This interview was published in De Re Militari English, Issue 2 – check it out here: De Re Militari ENG, Issue 2.
De Re Militari (DRM): Not long ago, Putin said he would support Turkey’s interests in Northern Syria if Erdogan recognizes Syria’s territorial integrity. What does this statement mean for the SDF and more specifically the Kurds?
Kyle Orton (KO): The Russians have long played a double game when it comes to the “SDF”, acknowledging Turkey’s view of the situation yet on the ground providing support to the group. For the sake of simplicity, I shall simply call the SDF or PYD/YPG “the PKK” hereafter, since neither the ethnic composition of the SDF nor its claims to democracy alter the fact that the PKK military commanders run the show in “Rojava”.
The PKK was an outright proxy of the Assad regime from the outset of its war against Turkey in 1984 until the group was expelled from Syria under pressure in 1998. The Assad regime under Hafez acted as a cutout for the Soviet Union in dealing with any number of terrorist groups and such was the case with the PKK, a valuable instrument for destabilizing a frontline NATO state. The Russian Federation retained links to the PKK throughout the 1990s at the height of the war—and Turkey responded by dabbling with the Chechen insurgency. In the late 1980s, the PKK established ties with the clerical regime in Iran, too.
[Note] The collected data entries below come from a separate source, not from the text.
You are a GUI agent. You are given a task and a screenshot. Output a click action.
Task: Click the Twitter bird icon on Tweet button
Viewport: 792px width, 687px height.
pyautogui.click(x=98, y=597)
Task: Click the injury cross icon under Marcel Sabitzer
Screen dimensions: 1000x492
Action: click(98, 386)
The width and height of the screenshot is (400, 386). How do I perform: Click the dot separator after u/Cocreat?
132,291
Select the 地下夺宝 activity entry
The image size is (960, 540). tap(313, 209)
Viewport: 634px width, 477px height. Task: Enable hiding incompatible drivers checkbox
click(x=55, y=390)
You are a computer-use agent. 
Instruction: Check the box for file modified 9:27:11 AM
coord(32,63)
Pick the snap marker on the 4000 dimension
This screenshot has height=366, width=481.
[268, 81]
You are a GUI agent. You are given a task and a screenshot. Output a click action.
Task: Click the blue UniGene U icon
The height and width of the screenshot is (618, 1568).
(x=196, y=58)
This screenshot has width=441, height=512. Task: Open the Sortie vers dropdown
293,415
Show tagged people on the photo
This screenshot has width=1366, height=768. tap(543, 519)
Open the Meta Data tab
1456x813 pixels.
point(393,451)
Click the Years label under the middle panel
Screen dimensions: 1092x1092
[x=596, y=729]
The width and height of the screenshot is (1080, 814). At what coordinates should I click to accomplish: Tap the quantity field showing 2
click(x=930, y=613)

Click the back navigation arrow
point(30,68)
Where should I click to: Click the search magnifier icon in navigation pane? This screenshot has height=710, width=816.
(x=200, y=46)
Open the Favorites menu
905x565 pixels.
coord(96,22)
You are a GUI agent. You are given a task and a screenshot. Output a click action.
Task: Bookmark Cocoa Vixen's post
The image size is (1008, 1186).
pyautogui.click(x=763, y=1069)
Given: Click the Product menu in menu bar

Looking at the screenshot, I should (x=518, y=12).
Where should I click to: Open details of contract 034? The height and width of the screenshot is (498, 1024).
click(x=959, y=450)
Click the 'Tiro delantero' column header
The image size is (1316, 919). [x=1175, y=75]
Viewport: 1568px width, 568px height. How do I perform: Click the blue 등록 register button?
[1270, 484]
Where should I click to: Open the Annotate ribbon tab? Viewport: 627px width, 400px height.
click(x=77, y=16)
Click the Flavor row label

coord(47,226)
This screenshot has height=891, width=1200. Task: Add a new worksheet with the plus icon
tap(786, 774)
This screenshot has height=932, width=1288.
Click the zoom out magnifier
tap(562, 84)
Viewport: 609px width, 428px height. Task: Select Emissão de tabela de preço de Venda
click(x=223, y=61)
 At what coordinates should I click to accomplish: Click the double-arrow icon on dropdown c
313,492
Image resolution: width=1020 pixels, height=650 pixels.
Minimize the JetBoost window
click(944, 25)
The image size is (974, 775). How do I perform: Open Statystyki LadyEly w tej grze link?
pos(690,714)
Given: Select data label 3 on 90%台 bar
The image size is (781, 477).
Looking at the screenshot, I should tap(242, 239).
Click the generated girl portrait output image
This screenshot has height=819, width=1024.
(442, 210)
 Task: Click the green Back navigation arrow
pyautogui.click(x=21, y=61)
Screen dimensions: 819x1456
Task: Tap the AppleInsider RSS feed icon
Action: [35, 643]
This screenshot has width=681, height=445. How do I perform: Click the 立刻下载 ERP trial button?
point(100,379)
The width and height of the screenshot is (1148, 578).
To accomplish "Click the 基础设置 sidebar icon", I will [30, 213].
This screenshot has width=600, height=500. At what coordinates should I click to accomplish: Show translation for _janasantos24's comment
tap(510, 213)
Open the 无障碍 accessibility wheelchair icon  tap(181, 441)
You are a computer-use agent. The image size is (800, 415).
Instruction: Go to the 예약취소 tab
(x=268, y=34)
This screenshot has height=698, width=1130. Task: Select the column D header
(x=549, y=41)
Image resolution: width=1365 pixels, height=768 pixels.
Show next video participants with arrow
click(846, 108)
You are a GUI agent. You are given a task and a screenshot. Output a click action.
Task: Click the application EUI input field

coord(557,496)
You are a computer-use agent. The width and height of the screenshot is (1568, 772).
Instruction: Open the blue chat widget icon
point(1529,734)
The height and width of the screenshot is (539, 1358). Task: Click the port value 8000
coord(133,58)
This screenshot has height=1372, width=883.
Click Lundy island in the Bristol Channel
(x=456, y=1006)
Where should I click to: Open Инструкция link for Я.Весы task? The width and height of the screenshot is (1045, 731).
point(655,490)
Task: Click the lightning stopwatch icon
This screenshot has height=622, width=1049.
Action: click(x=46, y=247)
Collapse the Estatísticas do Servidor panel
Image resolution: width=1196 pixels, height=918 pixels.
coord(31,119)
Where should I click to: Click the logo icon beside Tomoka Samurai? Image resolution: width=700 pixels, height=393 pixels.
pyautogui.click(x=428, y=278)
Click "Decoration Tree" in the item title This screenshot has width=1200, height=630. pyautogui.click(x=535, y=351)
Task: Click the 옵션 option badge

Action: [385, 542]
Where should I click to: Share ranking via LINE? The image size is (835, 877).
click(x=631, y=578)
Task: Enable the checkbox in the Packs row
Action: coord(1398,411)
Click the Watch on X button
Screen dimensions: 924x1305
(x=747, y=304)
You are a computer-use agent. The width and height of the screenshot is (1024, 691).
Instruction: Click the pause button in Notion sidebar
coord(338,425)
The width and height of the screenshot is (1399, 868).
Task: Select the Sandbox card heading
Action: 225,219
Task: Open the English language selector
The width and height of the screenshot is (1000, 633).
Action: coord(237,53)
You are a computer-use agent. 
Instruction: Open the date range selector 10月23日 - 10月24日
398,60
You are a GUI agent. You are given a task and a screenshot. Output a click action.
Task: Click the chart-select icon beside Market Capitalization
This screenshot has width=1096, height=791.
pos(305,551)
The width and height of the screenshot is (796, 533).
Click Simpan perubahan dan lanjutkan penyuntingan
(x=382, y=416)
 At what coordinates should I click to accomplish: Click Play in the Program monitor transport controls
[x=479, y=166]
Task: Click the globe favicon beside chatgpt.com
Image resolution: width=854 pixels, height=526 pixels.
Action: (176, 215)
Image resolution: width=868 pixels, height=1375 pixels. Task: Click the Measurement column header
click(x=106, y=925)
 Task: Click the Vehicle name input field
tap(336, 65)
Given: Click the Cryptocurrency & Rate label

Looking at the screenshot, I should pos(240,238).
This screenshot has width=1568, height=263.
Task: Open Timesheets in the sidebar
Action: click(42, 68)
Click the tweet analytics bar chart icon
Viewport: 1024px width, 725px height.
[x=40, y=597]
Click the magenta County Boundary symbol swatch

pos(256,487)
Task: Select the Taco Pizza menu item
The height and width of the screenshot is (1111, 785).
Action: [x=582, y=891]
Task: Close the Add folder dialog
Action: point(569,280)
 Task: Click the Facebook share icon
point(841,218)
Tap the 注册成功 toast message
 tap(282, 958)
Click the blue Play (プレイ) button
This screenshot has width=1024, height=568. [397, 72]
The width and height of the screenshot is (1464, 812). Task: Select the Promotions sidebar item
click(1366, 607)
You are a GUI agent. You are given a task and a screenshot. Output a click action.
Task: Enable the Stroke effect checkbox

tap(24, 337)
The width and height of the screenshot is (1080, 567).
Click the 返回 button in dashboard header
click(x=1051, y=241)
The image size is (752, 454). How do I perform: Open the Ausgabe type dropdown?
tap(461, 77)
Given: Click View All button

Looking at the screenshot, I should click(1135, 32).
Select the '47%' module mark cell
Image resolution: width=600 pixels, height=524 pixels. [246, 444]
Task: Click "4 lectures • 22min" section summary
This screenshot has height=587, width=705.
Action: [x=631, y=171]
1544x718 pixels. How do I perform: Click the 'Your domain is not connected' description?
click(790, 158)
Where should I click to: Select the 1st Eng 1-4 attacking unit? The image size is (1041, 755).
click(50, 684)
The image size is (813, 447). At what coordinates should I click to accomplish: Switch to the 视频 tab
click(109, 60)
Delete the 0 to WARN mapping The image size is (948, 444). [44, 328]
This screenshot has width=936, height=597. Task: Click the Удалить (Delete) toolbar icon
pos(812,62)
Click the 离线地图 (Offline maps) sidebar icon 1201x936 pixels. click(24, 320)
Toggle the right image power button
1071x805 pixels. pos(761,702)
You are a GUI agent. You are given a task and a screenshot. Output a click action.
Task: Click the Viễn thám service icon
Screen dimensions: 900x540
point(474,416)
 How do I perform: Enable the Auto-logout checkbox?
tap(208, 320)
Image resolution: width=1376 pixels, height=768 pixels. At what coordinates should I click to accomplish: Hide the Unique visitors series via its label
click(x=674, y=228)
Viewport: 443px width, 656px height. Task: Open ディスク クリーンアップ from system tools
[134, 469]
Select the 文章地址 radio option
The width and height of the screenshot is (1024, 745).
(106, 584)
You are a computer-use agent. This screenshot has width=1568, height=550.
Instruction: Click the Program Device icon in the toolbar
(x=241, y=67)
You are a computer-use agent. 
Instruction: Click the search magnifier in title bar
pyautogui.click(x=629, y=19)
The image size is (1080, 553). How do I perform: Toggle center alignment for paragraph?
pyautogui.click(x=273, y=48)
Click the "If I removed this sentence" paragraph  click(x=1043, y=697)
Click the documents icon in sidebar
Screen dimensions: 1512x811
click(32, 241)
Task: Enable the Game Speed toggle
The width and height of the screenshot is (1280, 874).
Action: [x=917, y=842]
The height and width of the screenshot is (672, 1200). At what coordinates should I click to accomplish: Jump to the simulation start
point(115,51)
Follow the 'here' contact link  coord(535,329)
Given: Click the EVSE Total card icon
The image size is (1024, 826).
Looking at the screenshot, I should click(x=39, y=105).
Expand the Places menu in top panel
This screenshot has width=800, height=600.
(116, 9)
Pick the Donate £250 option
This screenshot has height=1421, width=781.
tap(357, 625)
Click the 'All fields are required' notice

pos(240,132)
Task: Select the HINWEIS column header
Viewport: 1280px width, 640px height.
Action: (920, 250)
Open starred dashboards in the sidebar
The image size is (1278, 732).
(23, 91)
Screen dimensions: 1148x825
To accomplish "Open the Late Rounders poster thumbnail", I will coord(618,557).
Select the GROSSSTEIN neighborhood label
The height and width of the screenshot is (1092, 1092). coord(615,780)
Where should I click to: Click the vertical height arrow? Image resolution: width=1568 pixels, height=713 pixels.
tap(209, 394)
By 2003, at the latest, Damascus had re-established relations that it scaled back, albeit with intermittent crackdowns—as Assad did with ISIS during the same period—up to 2011. After the outbreak of the rebellion, Assad and Iran moved to re-enlist the PKK in their column to sow chaos within the opposition and among its supporters like Turkey and the Kurdistan Regional Government in Iraq, both of whom regard the PKK as a mortal threat and diverted resources to containing the PKK rather than being able to focus solely on the anti-Assad cause.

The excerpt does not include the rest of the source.